À chaque référendum son Iago ou son traître. On connaissait Laurent Fabius, qui avait appelé à voter non au référendum sur la Constitution européenne, contre la décision du PS, alors dirigé par François Hollande. Les plus anciens se souviennent de Giscard, qui a dit non « avec regret, mais certitude » au référendum de 1969, précipitant le départ du Général de Gaulle. David Cameron, lui, a droit à un coup de poignard du maire de Londres, Boris Johnson, qui votera pour la sortie du Royaume-Uni de l'Union Européenne, et espère devenir à sa place Premier ministre.

La campagne pour le Brexit est lancée jusqu'au 23 juin. D'ici là, les supporters du "non" vont avancer quatre arguments, nous explique notre ami travailliste, blairiste et proeuropéen, Denis Mac Shane.

  • La suprématie du Parlement anglais, dans un pays qui n'a pas de constitution.

  • La reprise du contrôle des frontières alors que le Royaume-Uni accueillle deux millions d'Européens.

  • La fin des tracasseries prétendument inventées par Bruxelles.

  • La fin du pouvoir des juges des cours européennes.

Bref, un discours complètement souverainiste.

Les partisans du "oui" vont tenir un discours économico-stratégique de partisans de l'UE :

  • Oui à l'accès au grand marché.

  • Oui aux investissements étrangers qui font vivre le Royaume-Uni.

  • Ne prêtons pas le flanc à nos ennemis, Poutine et l’État islamique alors que l'Europe est attaquée.

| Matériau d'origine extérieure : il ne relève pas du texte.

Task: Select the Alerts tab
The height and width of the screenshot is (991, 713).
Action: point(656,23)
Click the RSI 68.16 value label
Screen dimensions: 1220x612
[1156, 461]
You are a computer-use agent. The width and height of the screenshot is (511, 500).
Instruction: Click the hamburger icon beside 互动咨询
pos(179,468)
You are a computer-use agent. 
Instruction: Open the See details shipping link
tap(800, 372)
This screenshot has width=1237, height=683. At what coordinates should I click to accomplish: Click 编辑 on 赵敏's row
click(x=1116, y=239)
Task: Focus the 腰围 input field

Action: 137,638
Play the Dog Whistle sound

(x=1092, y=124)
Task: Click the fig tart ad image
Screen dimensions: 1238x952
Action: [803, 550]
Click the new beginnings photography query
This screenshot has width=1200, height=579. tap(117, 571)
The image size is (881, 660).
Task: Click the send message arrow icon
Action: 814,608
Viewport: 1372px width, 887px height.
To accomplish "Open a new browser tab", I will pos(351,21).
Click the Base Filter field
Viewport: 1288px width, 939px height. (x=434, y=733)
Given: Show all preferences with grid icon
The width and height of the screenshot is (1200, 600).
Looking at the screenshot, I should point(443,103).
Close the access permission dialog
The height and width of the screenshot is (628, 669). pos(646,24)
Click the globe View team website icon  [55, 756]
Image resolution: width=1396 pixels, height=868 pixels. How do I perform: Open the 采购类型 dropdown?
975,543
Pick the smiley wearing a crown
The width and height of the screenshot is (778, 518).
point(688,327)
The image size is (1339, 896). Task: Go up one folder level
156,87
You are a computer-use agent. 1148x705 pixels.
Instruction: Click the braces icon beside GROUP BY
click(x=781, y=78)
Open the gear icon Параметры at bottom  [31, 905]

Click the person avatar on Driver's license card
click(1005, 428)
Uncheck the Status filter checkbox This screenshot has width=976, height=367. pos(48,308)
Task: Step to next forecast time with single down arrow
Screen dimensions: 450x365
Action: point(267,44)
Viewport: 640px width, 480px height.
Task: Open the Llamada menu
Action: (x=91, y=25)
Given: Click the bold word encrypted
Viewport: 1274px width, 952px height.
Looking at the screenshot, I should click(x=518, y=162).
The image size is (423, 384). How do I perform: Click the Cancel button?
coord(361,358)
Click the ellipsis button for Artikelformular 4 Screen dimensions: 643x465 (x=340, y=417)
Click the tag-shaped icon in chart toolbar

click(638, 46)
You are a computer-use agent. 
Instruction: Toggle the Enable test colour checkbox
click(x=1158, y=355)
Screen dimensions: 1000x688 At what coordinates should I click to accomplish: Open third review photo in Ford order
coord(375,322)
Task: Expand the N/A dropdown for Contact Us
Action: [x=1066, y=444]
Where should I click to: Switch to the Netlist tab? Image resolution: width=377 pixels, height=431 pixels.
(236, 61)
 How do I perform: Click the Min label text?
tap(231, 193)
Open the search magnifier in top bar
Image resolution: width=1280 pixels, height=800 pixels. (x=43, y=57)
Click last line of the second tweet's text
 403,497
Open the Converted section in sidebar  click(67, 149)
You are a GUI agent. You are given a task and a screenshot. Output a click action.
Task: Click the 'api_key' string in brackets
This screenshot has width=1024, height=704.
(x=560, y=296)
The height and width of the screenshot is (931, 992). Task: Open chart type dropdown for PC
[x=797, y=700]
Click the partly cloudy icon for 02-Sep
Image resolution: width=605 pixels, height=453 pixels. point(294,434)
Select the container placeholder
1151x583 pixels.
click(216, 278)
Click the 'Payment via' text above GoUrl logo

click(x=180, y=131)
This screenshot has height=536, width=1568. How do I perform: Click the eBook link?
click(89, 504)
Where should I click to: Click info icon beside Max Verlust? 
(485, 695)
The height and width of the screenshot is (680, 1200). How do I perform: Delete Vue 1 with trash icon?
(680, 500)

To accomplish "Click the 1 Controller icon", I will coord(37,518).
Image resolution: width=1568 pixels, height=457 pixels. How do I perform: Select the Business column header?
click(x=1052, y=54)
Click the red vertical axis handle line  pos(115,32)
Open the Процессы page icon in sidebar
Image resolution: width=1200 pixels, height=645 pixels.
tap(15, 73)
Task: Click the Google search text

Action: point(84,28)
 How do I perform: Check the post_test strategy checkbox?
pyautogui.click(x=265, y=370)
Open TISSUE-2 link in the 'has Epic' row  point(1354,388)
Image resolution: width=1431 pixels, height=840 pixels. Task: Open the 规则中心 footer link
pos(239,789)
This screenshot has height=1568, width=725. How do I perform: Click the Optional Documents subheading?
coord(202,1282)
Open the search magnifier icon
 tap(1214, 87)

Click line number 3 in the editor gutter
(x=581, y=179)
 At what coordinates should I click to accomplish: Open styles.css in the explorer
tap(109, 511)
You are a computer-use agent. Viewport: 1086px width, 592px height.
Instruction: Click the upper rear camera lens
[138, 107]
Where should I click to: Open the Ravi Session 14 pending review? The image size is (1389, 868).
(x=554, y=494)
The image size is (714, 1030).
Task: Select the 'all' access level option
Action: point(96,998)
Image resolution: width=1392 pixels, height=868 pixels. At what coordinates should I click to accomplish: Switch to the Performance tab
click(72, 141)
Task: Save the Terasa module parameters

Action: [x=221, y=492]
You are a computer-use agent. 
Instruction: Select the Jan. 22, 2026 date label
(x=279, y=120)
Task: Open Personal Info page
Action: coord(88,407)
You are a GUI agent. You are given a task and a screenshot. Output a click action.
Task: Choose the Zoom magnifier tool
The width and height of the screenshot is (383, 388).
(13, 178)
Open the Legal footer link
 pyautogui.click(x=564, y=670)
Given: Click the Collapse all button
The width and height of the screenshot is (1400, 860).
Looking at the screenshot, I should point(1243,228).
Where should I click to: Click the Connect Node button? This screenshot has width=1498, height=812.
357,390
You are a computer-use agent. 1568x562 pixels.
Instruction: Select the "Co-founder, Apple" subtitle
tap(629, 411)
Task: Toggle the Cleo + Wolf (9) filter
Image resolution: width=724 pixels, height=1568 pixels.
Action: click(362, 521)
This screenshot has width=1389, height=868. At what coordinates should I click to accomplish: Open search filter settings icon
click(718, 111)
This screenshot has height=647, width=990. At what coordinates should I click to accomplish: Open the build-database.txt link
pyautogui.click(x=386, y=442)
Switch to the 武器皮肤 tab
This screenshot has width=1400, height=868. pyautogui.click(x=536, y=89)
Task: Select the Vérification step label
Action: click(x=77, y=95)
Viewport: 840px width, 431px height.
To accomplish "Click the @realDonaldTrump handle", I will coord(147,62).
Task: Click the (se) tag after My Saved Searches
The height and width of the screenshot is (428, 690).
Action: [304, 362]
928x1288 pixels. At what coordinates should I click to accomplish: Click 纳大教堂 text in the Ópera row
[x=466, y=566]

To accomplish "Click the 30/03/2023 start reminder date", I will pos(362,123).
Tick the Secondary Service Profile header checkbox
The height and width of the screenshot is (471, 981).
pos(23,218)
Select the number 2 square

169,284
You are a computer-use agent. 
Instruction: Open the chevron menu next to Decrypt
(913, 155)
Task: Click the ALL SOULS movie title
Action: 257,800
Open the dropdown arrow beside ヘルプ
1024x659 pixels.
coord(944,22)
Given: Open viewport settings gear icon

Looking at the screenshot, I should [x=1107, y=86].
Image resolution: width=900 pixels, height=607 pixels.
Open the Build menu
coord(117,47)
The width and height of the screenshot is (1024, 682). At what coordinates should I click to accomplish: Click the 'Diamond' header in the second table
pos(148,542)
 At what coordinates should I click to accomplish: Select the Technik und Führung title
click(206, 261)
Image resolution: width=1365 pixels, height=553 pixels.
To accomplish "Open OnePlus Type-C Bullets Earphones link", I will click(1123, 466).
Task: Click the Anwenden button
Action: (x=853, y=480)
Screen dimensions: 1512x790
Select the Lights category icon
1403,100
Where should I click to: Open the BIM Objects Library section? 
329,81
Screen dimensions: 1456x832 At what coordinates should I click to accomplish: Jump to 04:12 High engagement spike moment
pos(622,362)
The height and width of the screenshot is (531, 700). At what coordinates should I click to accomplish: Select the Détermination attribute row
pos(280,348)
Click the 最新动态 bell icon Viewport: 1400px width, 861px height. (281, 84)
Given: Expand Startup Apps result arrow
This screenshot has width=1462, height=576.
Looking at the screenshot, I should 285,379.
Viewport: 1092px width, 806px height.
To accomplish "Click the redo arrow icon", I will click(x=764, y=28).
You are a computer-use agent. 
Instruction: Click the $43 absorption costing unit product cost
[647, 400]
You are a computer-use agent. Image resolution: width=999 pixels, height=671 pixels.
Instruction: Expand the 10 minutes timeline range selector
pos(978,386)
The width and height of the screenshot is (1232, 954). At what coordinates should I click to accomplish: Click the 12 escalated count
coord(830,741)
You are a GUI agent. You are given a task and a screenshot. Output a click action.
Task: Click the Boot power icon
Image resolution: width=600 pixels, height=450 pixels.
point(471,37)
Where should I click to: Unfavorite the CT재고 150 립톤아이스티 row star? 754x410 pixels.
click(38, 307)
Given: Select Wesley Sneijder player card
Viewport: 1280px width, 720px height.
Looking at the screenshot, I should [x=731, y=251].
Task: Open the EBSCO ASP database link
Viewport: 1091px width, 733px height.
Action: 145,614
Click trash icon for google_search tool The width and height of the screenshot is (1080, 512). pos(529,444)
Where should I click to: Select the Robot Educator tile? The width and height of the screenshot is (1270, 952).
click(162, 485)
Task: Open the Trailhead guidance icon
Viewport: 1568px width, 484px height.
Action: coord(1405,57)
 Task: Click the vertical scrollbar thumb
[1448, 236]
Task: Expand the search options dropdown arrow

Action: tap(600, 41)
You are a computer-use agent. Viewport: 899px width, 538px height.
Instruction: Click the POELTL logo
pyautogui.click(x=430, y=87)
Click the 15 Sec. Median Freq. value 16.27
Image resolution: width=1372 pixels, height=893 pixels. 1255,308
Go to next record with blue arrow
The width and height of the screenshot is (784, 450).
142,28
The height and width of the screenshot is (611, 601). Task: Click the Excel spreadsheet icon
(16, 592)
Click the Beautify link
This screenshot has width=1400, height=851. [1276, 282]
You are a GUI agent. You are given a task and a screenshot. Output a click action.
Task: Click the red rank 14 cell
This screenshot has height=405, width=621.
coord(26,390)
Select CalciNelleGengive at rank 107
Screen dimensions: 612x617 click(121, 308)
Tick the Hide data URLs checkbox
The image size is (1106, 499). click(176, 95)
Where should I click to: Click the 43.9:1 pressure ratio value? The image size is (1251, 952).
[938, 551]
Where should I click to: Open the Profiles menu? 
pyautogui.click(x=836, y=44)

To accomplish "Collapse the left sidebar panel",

  • Nous avons obtenu un statut spécial.

Franchement, on prédit la victoire du Brexit. Cameron est un faux converti à l'Europe et les Anglais ne seront pas dupes. Les diplomates anglais veulent nous rassurer : les sujets de Sa majesté sont plus rationnels que les continentaux trop émotionnels et voteront "oui".

Je n'y crois pas un instant, même si je me suis déjà trompé sur le résultat du référendum grec. Les Grecs qui ont soutenu massivement Tsipras. Mais, je ne me suis par trompé sur la conséquence : la Grèce s'est pliée aux exigences de ses créanciers européens car elle voulait rester dans l'euro. Ce n'est pas Mélenchon qui me contredira. En revanche, avec les Anglais, le résultat n'a pas d'importance : à tous les coups l'on perd. Si les Anglais votent non, l'Europe va entrer dans deux ans, minimum, de négociations interminables. Les Britanniques vont demander à rester à la Commission, à fixer les normes, à avoir accès au marché intérieur. Bref, à peine sortis, il voudront rerentrer. À leurs conditions. S'ils votent "oui", il faudra mettre en œuvre l'accord de Bruxelles et les concessions promises. Bien malin qui sait quelle est la valeur juridique de l'accord signé vendredi. Le Parlement Européen, la Cour de justice de Luxembourg devront valider, ou non, toutes ces mesures discriminatoires contre les travailleurs d'Europe de l'Est mais aussi français. Au nom de quoi nos eurodéputés voteraient-ils pour ?

Les bons référendums, c'est quand il y a une question claire, et qui ne concerne que le peuple concerné. Cela vaut pour l'adhésion à l'Europe ou à l'euro. Les pays de l'Est ont tous voté "oui" en 2004, la Suède avait voté "non" à la monnaie unique en 2003. Cela ne trouble personne. Le référendum de Maastricht était légitime ; car à l'époque, l'euro était d'abord une affaire franco-allemande, et il était logique d'avoir un veto des deux pays.

Le reférendum, c'est démocratique, s'il y a un peuple. En Europe, il y a au moins 28 peuples et le référendum, c'est souvent la prise en otage des 27 autres. On l'a vu avec les Grecs et je le crains avec les Anglais.